Alas, my songbook arrived but I should have known that in this profit driven world the publisher (Hal Leonard) would chose the less expensive “perfect bound” alternative to spiral binding (such as my 40 year old collection of Gershwin’s songs).  Very sensible for the publisher but a nightmare for the pianist as most songs with the intros are at least 4 pages and turning the pages of a perfect bound book is difficult while performing. Even if one is merely playing for oneself it is frustrating to have to introduce a few bars of silence while trying to turn and pin back a page.

One could try to break the binding but ultimately pages would separate or one could guillotine the book and put the pages in plastic sleeves in a three ring binder, expensive and time consuming.

Ah, for the want of a nail. I knew there would ultimately be an iPad in my life and this was the final straw to tip the scale.  I'd photograph select songs with the iPad (still difficult to hold down certain sections of the book for photographing and having to accept some partially distorted pages, albeit legible). Then do the same for my Gershwin songs and other beloved standards, put them in albums, and then play the music from my iPad, merely swiping pages to “turn” them.  Voila it works!
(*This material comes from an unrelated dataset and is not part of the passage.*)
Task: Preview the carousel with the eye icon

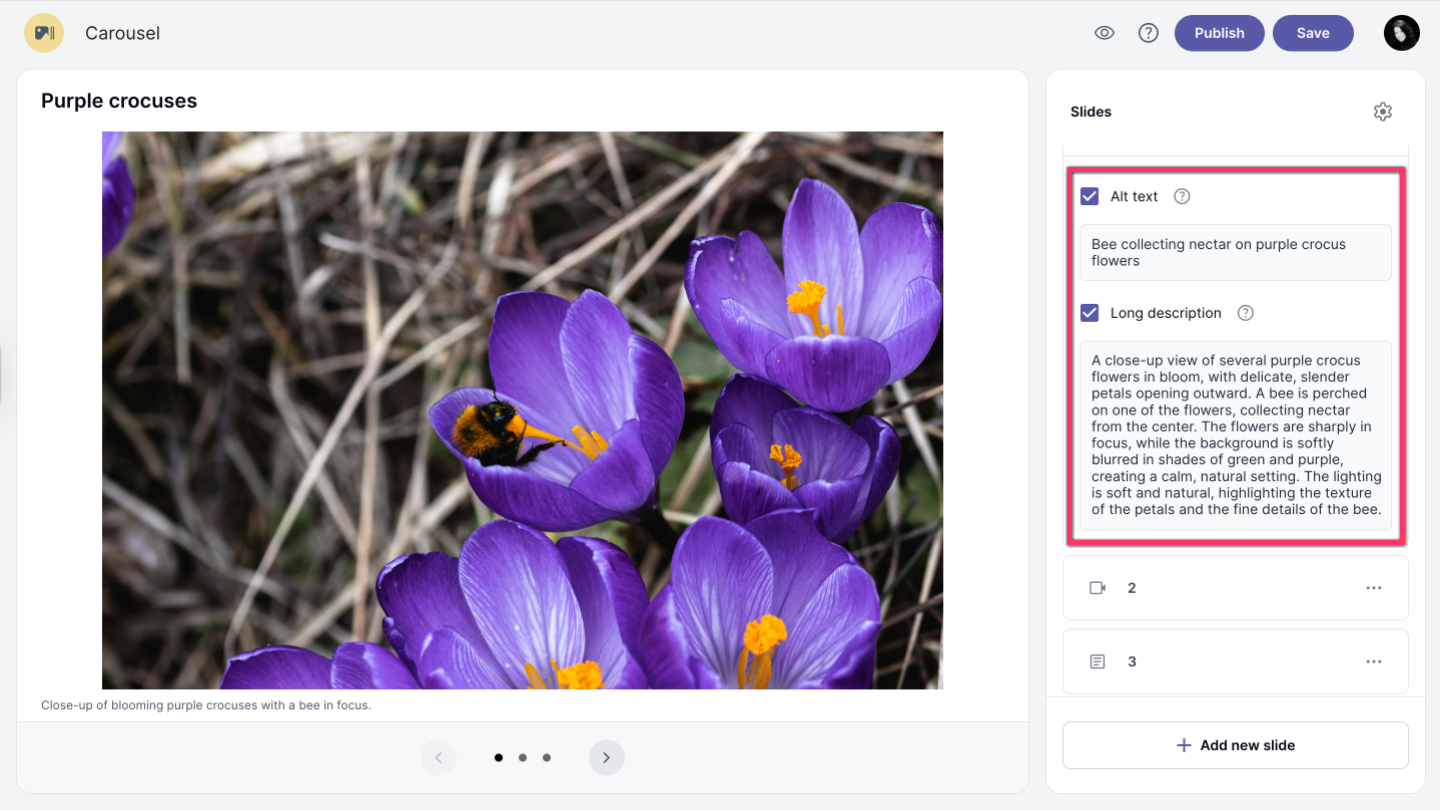Action: pyautogui.click(x=1104, y=33)
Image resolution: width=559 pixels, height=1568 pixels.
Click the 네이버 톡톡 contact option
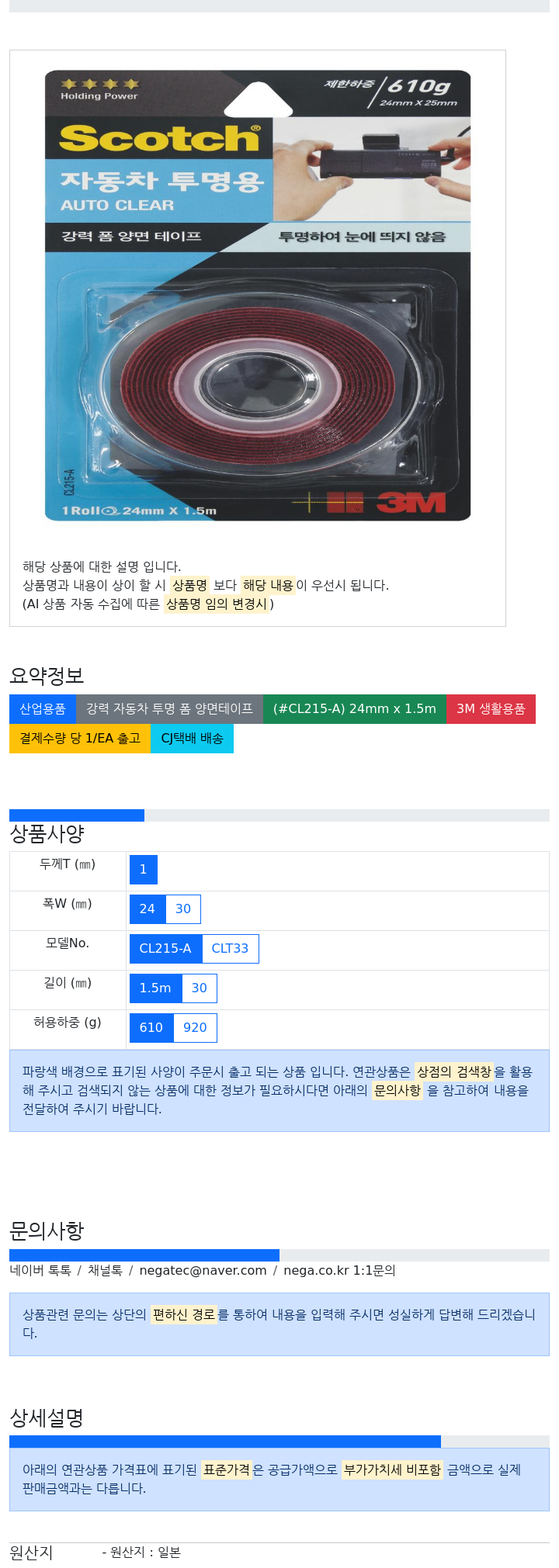(x=40, y=1271)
A couple of negatives though.  If your finger resides too long on the page you are swiping, you are returned to the pervious menu of all pages, so I’ve “perfected” the technique of quickly swiping while playing.  Furthermore, the page is about half the size of the printed book.  Good reading glasses to the rescue for that drawback.
 
This commitment to the iPad for my sheet music repertoire in turn has led to a certain acceptance about my piano technique.  I've gone into jazz, contemporary, some classical even, but I find the most satisfaction from the standards, particularly the music of the thirties and forties.  I was born too late to live in that moment, but today I find the themes to be as relevant to today as when they were written. So I’m making my iPad music albums all standards focused when playing in public venues, mostly local retirement homes. To date I’ve performed at The Inn at LaPosada, the Hanley Center, The Waterford, Mangrove Bay and most recently a monthly “gig” at Brookdale Senior Living.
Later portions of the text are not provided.